IV. Delving into the causes of occupational accidents, diseases and recording statistics. The assessment of occupational accidents is mainly aimed at identifying the causes of an accident so that it is not repeated. Writing down statistics and classifying them (e.g. by injury type, part, cause, etc.) provides the opportunity to collect valuable information that may lead to the improvement of existing conditions and hence, reduce the likelihood of an accident or an illness to occur in the workplace .
V. Staff education and training. Employees’ training aims at identifying and understanding the risks involved, applying the appropriate safety technique, systematically using of individual protection measures and the proper use of technological equipment. Particular emphasis should be placed on informing pregnant women workers as well as informing them about infection control issues .
VI. Implementation of protective measures-Monitoring of compliance (safety inspection). Safety inspection and the monitoring of the compliance with the safety measures by all the parties involved is of major importance as it enables the identification and subsequently the handling of various problems. Furthermore, information concerning security is collected to assess the risk of different jobs .
VII. Programming design patterns. These programs will address the reduction of risk sources, the maintenance of an ergonomic and safe working environment, the implementation of regular inspections in the workplace, the establishment of regular preventive medical controls for workers, and emergency preparedness.
VIII. Medical follow-up of the workforce. It is necessary medical follow-up regarding employees’ health in hospitals be required by an occupational doctor and at regular intervals (Article 39 of the law number 3850).

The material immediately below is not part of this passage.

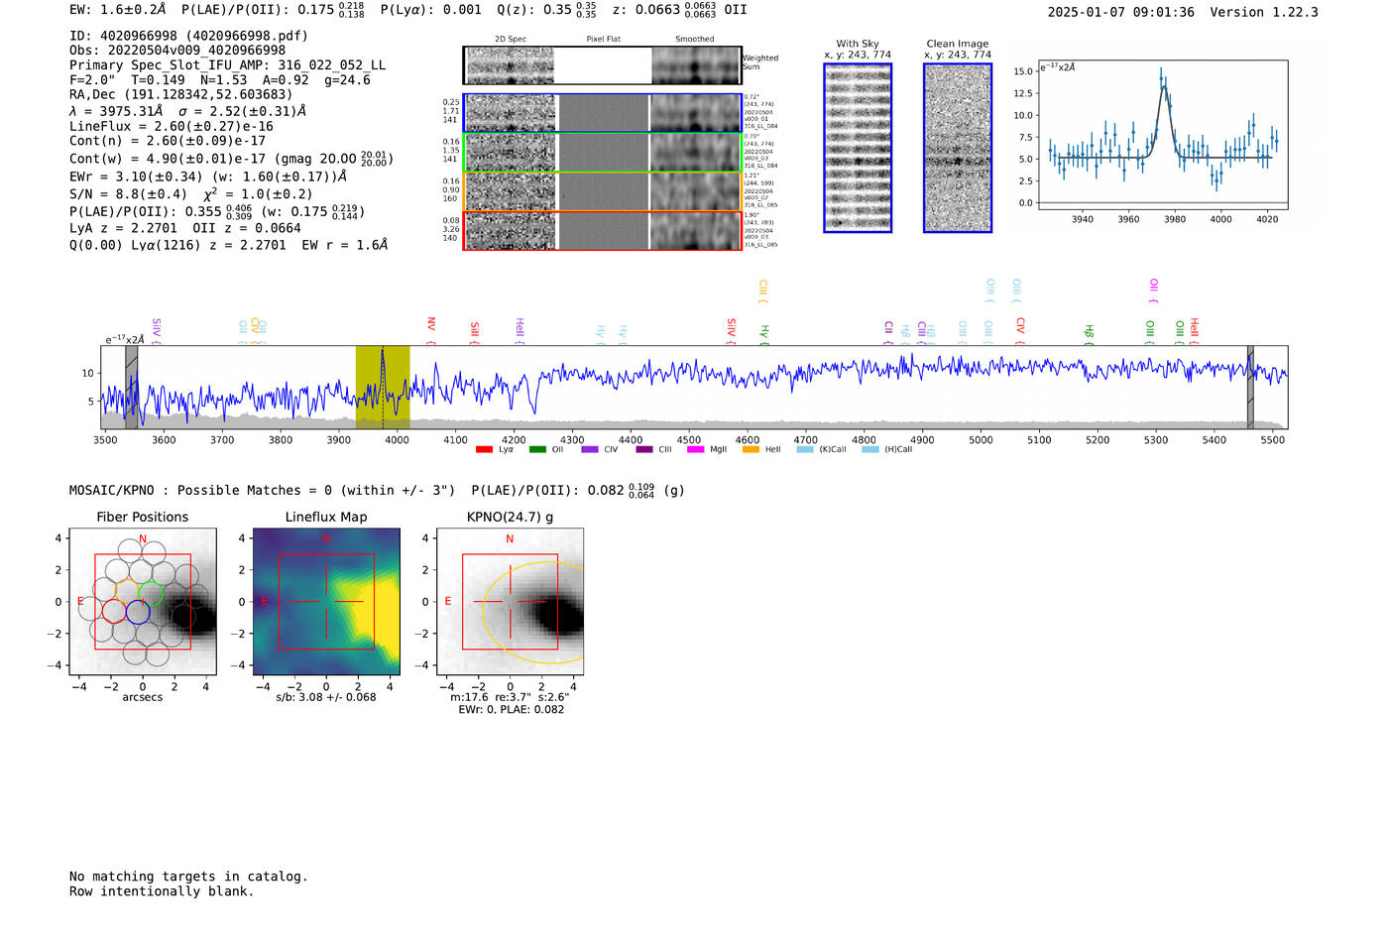Select the blue fiber circle in Fiber Positions
The height and width of the screenshot is (945, 1388).
coord(138,613)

The medical check-up must include medical and occupational history, medical and laboratory tests, as well as the creation of medical records . Regular employees’ health check-up also helps to control the transmission of infections from the worker to other people, thereby ensuring both the safety of patients and visitors to the hospital .
The approach to hygiene and safety in hospital environments requires action not only at an organizational level or at the level of the economic activity sector, but also at national and global level.
The social responsibility of the administration of a hospital is not limited to the prevention of its employees’ safety and health, which, moreover, is a legally enforceable right. It should be extended to an overall effort to promote the physical, mental, social and intellectual safeguard of all its healthcare workforce.